West has just come off the set of Dune: Part Two, having been Oscar-nominated for her work on part one.
She revealed she had initially turned down Villeneuve when he first contacted her agent for Dune on the back of her work on The Revenant.
“I said, ‘I don’t do sci-fi. It’s not my thing.’ I said no. He hired someone else, and I guess he wasn’t happy because he called my agent a second time and said, ‘Can I just talk to her.’ Mary Parent, who produced The Revenant and was producing Dune, got me in her office and put me on FaceTime with him on a big screen,” recounted West.
“He was so compelling. He said, ‘I want you because I do not want it to look like sci-fi. I want it to be classical. I don’t want it to look like a video game.’”

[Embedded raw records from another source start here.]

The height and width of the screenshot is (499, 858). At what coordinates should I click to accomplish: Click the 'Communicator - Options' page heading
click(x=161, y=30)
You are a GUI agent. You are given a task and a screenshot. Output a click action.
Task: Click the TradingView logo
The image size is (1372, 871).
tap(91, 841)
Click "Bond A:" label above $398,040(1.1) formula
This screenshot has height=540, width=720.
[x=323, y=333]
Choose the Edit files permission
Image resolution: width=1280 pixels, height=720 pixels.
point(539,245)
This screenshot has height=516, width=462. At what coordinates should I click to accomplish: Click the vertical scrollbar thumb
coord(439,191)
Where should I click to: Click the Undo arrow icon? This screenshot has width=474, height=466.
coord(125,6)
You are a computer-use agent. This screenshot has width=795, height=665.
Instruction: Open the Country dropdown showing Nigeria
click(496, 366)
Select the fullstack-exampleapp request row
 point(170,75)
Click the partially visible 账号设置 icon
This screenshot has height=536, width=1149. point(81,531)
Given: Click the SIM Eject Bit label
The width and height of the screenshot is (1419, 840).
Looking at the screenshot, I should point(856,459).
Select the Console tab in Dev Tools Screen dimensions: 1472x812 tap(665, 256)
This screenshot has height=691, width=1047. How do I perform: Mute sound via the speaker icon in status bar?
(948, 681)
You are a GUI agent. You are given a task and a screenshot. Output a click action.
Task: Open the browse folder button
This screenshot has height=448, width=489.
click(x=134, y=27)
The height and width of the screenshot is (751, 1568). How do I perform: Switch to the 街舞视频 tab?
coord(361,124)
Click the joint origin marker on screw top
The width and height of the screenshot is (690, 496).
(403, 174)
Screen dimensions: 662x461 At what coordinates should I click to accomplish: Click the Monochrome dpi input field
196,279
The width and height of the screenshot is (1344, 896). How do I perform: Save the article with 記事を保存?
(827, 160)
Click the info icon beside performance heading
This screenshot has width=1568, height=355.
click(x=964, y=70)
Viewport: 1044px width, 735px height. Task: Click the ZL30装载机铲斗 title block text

West recounted how she had taken inspiration from the Touareg people as well as old paintings of the Middle East for the interior costumes on Arrakis.
“I spent time in Morocco, I was always fascinated by the “Blue Men in the desert”, the Touaregs who would wrap their faces in the cloth and how the dye would come off on their faces. It was a beautiful image for me, and I always remembered the robes and the wraps,” she said.
In an example of her attention to detail, West had the robes worn by the main cast members cut out of cotton cloth hand-woven by a friend in Italy.
A key challenge was recreating the “stillsuits” worn by the Fremen people on the Planet of Arrakis, protecting the wearer from the elements and recycling the body’s moisture.
“It had to have all of the pumps and the tubing had to be somehow visible so you could believe it could do all that,” she said.
West recounted how she consulted the Dune Encyclopaedia, the 1984 work collated by Willis E. McNelly detailing the worlds of Dune, and brought in a concept artist [Keith Christensen] to fine-tune the design.
“Some people don’t trust that encyclopaedia but it’s pretty well documented,” she said.
One costume – the flowing white dress worn by Zendaya against the backdrop of the desert in fleeting vision scenes – was not the result of painstaking research and prototyping.
West revealed it was from a line she designed for Barneys in the 1990s called the Nomad Collection, which she repurposed on the fly after Villeneuve asked for a dress out of the blue.
“We were shooting out in the Californian desert, east of Bakersfield, a pick-up shot with Zendaya. It’s the first time you don’t see her in a stillsuit. They haven’t made it to the sietch (the Fremen settlement) yet, so you don’t see the seitch clothng until Dune: Part Two
“Denis asked if I had a dress for her and I was like: “A dress? No, she never wears a dress in the script,” she explained.
“I went home that night and went through my sample trunk from my old clothing line and found that dress. She just walked into it and fell in love with it and so in Dune: Part Two, he (Villeneuve) said can we do more of your Nomad Collection.”
West said that Dune: Part Two was a lot more intense in terms of the costumes with the film expanding the worlds of the Harkonnen stronghold of Geidi Prime as well as Arrakis.
Reflecting on her journey from ready-to-wear fashion designer to Oscar-winning costume designer, West said her earlier career – involving the designing of multiple collections across the year – had prepared her well for the rigors of the Dune franchise.